O fiéis celebram a eucaristia e fazem esta experiência de comunhão nas suas Igrejas particulares, pois a igreja-comunhão vive-se na totalidade do seu mistério nas Igrejas locais. É aqui que Cristo nos convoca, reúne na comunhão e envia em missão. É aqui que a comunhão se vive entre pessoas que a própria existência faz próximas e solidárias na realização do culto; o símbolo toma um significado social.
A Igreja presente no mundo “é um sinal visível do homem originário reprimido e da libertação da sua capacidade de mistério e de símbolo, que é a condição de possibilidade de culto. A profundidade esquecida do ser humano não é egóide e fechada sobre si mesma mas relacional e foi sobre as relações originárias do homem à natureza, ao seu semelhante e a Deus que incidiu a acção perturbadora da razão com sua vontade de poder”(Miguel Baptista Pereira), dando origem ao estado de crise que hoje vivemos e ao qual a Igreja Comunhão pode ser uma saída viável para esta situação, onde a “Igreja, como morada de transcendência e redil materno do rebanho, deixou de ter o sentido profundo de outrora… Cada qual salva a sua alma na solidão. Como forças colectivas capazes de semear o mundo de catedrais ou de cruzadas, as religiões estão mortas”(Miguel Torga).

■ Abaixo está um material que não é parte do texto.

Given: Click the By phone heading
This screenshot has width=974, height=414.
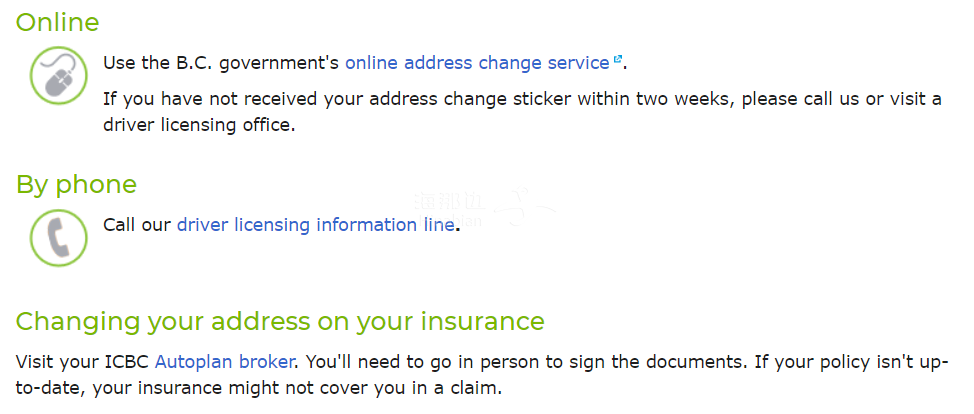Looking at the screenshot, I should [76, 184].
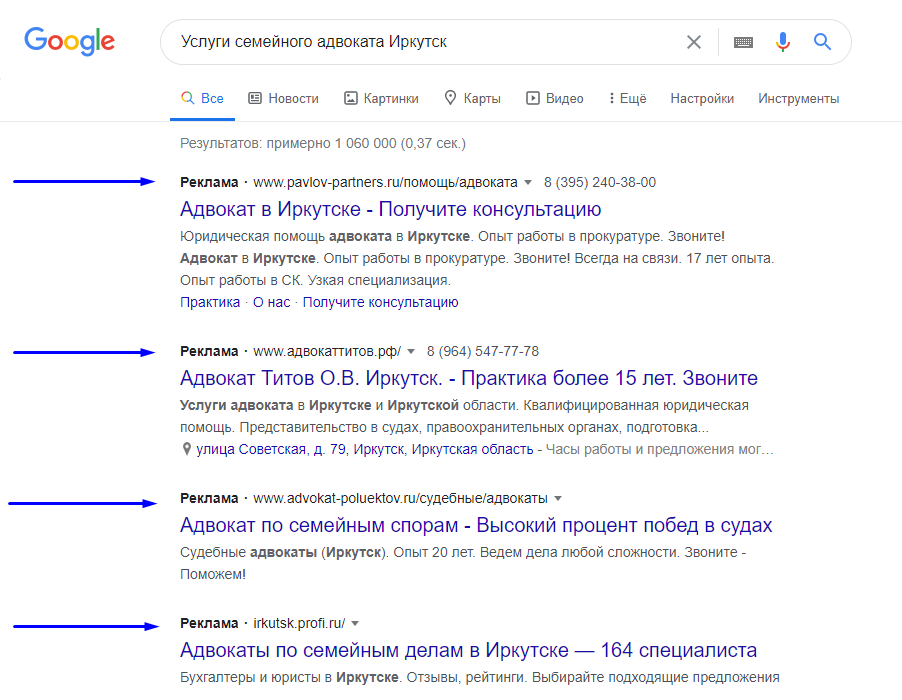The image size is (902, 700).
Task: Open 'Адвокат в Иркутске - Получите консультацию' result
Action: (x=391, y=209)
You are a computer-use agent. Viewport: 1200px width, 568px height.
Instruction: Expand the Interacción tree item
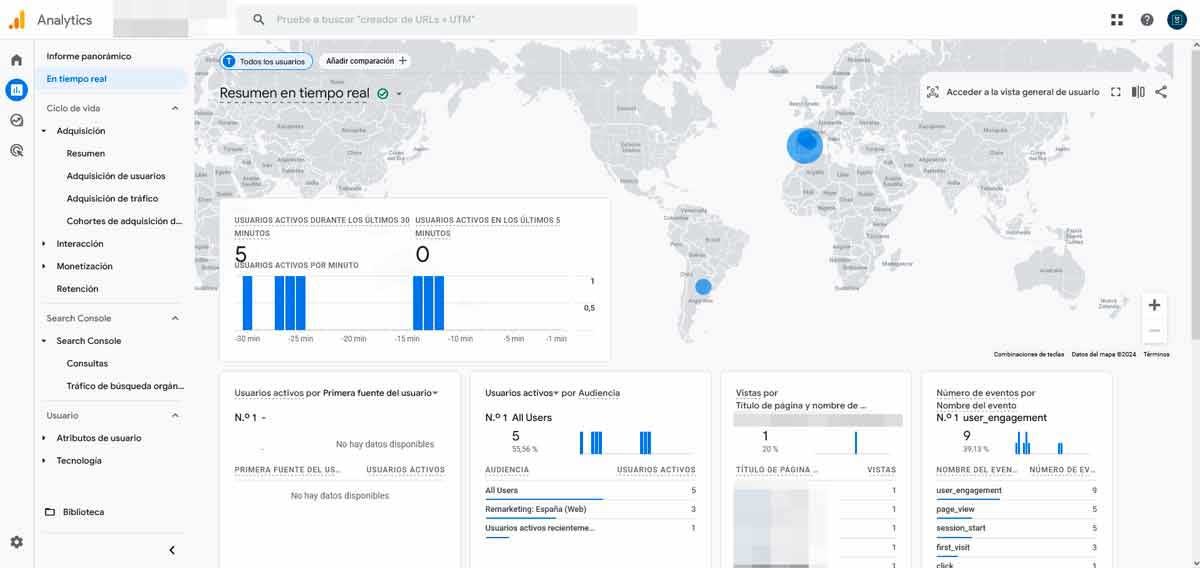[44, 244]
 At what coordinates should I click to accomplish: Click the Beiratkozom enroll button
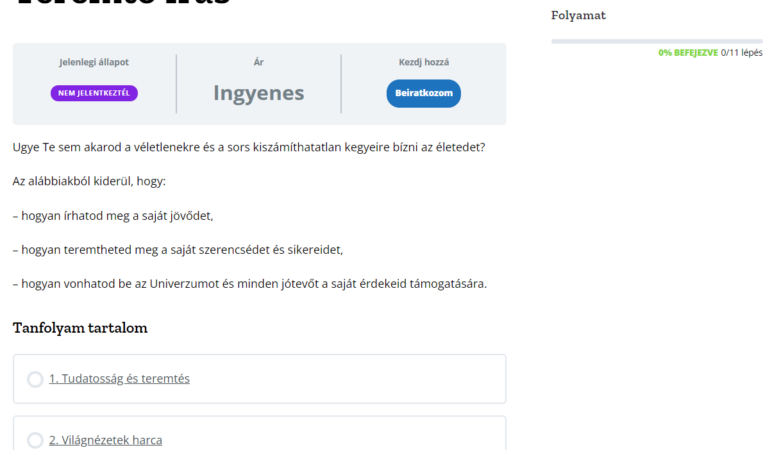pyautogui.click(x=423, y=93)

Hoje, a crise de pertença eclesial e a recomposição caleidoscópica do religioso que este processo arrasta consigo inscrevem-se na evolução geral das sociedades da Terceira Vaga(Cf Alvin Toffler), caracterizadas pela mobilidade, particularmente pelas mudanças determinadas pelas orientações sócio-económicas, bem como pela atenuação do controle social e a valorização da capacidade de escolha pessoal.
A nova fase que a humanidade atravessa foi já abordada pelo Concílio Ecuménico Vaticano II ao dizer:

“A humanidade vive hoje uma nova fase da sua história, na qual profundas e rápidas transformações se estendem progressivamente a toda a terra. Provocadas pelo inteligência e actividade criadora do homem, elas reincidem sobre o mesmo homem, sobre os seus juízos e desejos individuais e colectivos, sobre os seus modos de pensar e agir, tanto em relação às coisas como às pessoas. De tal modo que podemos já falar de uma verdadeira transformação social e cultural, que se reflecte também na vida religiosa”(GS 4).

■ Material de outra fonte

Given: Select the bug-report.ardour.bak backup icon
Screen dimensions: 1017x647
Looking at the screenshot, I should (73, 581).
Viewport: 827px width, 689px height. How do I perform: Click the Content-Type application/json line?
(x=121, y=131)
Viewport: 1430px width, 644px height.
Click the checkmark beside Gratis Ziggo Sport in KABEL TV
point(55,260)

Realçando os pontos fundamentais, podemos referir a novidade da situação actual, que acarreta transformações rápidas e profundas em todo o mundo. A origem destas transformações está na actividade criadora humana, na sua capacidade de produzir novos meios e nas consequências que isso acarreta para o próprio sujeito da mudança. Este processo cria uma transformação social e cultural tais que geram novas culturas e modos diferentes de constituir sociedade.